:: INSTRUCTIONS TO FOLLOW ::
Reproduce each of the entries below verbatim, from the first line through the last.

:: Dataset items ::
══════
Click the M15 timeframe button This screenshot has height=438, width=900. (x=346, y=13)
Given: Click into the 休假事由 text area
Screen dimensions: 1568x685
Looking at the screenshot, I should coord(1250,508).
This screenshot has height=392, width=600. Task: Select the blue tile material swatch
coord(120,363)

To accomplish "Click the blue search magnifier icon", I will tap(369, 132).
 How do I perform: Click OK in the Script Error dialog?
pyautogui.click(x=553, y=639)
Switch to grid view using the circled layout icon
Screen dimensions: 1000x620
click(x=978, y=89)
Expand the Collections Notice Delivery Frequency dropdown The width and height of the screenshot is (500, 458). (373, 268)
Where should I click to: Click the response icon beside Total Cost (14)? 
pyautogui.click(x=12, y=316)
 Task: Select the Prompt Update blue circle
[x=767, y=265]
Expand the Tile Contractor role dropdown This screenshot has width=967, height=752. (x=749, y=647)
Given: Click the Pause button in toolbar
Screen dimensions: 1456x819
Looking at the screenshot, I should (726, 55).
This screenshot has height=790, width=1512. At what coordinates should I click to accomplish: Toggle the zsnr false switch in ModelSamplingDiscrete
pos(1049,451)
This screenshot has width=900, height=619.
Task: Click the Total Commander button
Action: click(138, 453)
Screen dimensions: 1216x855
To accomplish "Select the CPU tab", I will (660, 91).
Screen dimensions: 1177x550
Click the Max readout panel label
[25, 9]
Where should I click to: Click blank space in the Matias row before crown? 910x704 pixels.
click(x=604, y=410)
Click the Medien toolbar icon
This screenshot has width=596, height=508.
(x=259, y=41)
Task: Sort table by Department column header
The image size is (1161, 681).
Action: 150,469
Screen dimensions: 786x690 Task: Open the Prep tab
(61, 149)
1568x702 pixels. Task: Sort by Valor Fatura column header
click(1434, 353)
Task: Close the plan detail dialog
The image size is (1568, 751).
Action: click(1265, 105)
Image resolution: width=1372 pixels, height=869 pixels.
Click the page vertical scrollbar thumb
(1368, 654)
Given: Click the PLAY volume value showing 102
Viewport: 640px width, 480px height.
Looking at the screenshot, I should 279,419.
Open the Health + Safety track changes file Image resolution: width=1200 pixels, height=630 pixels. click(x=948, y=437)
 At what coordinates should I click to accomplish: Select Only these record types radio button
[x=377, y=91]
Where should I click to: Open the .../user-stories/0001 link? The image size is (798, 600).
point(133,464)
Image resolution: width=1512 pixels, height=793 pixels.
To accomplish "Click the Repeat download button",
══════
:: FINISHED TASK ::
Click the M15 timeframe button This screenshot has height=438, width=900. (x=346, y=13)
Given: Click into the 休假事由 text area
Screen dimensions: 1568x685
Looking at the screenshot, I should coord(1250,508).
This screenshot has height=392, width=600. Task: Select the blue tile material swatch
coord(120,363)

To accomplish "Click the blue search magnifier icon", I will tap(369, 132).
 How do I perform: Click OK in the Script Error dialog?
pyautogui.click(x=553, y=639)
Switch to grid view using the circled layout icon
Screen dimensions: 1000x620
click(x=978, y=89)
Expand the Collections Notice Delivery Frequency dropdown The width and height of the screenshot is (500, 458). (373, 268)
Where should I click to: Click the response icon beside Total Cost (14)? 
pyautogui.click(x=12, y=316)
 Task: Select the Prompt Update blue circle
[x=767, y=265]
Expand the Tile Contractor role dropdown This screenshot has width=967, height=752. (x=749, y=647)
Given: Click the Pause button in toolbar
Screen dimensions: 1456x819
Looking at the screenshot, I should (726, 55).
This screenshot has height=790, width=1512. At what coordinates should I click to accomplish: Toggle the zsnr false switch in ModelSamplingDiscrete
pos(1049,451)
This screenshot has width=900, height=619.
Task: Click the Total Commander button
Action: click(138, 453)
Screen dimensions: 1216x855
To accomplish "Select the CPU tab", I will (660, 91).
Screen dimensions: 1177x550
Click the Max readout panel label
[25, 9]
Where should I click to: Click blank space in the Matias row before crown? 910x704 pixels.
click(x=604, y=410)
Click the Medien toolbar icon
This screenshot has width=596, height=508.
(x=259, y=41)
Task: Sort table by Department column header
The image size is (1161, 681).
Action: 150,469
Screen dimensions: 786x690 Task: Open the Prep tab
(61, 149)
1568x702 pixels. Task: Sort by Valor Fatura column header
click(1434, 353)
Task: Close the plan detail dialog
The image size is (1568, 751).
Action: click(1265, 105)
Image resolution: width=1372 pixels, height=869 pixels.
Click the page vertical scrollbar thumb
(1368, 654)
Given: Click the PLAY volume value showing 102
Viewport: 640px width, 480px height.
Looking at the screenshot, I should 279,419.
Open the Health + Safety track changes file Image resolution: width=1200 pixels, height=630 pixels. click(x=948, y=437)
 At what coordinates should I click to accomplish: Select Only these record types radio button
[x=377, y=91]
Where should I click to: Open the .../user-stories/0001 link? The image size is (798, 600).
point(133,464)
Image resolution: width=1512 pixels, height=793 pixels.
To accomplish "Click the Repeat download button",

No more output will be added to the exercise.